The Argus: Paying Respects

PAYING RESPECTS

A clue that someone double dug the shingle and deposited some rotted manure by moon light under the pebbles . Perhaps there is the beginning of a murder mystery with bodies buried on the shore, hidden in a beach hut by day and… by night…, in the light of the waning moon, hidden six feet under.

The Argus: Beach Huts

BEACH HUTS

An odd smell, something fishy , lets look for clues in the shingle.

The more prosaically suggestion of seaweed and herring gull droppings, festering, fermenting, fertilising under our feet is not believable at the summer solstice. Whatever the nutrients the most extraordinary plants grow on the sea shore ranging from grasses and Opium Poppies to Sea Campion and Sea Kale, that sends its seeds to sail the seas, settling on some foreign shore.

The Argus: Verbenum

VERBENUM

Red , white and Pink made their escape from their garden prisons.Verbena has long been associated with divine and other supernatural forces. It was called "tears of Isis" in Ancient Egypt, and later on "Juno's tears".

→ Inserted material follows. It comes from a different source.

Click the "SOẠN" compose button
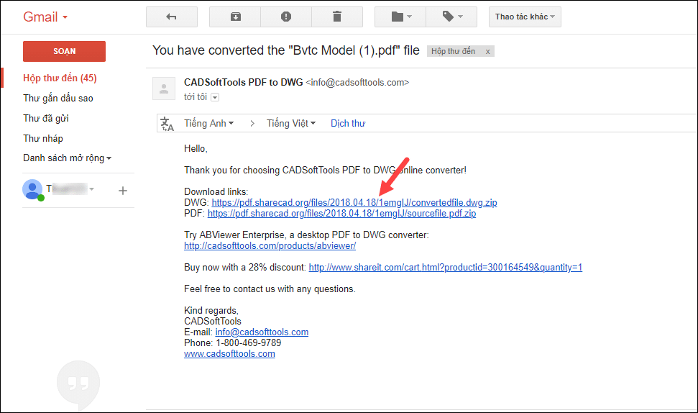click(x=64, y=51)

The Argus: Biting Stone crop

BITING STONE CROP ( SEDUM ACRE)

Sunrise at sunset, summer madness again.

The Argus: Opium Poppy

OPIUM POPPY

Stoned but don’t tell the allotment police.

The Argus: Seakale

SEAKALE

The seeds float like green pearls in an oysterless sea to a wind swept shore.

The Argus: Sea Campion

SEA CAMPION

Lucid in the sky with diamonds,

where Pink Power rules OK.

The Argus: Sea Tree

SEE TREES ?

Standing stones pointing seawards to celebrate the solstice?

I left as the sun was setting at 9 pm and the cool northerly wind reminded me of the time. It could have been another magical hour if we had the good sense to keep the same time as our European neighbours across the Channel, where it is light until 10-30pm. Their dawn chorus of blackbirds wakes them with their song an hour later at 5 am.

What mid summer madness in Britain, but what mid summer bliss on our beaches.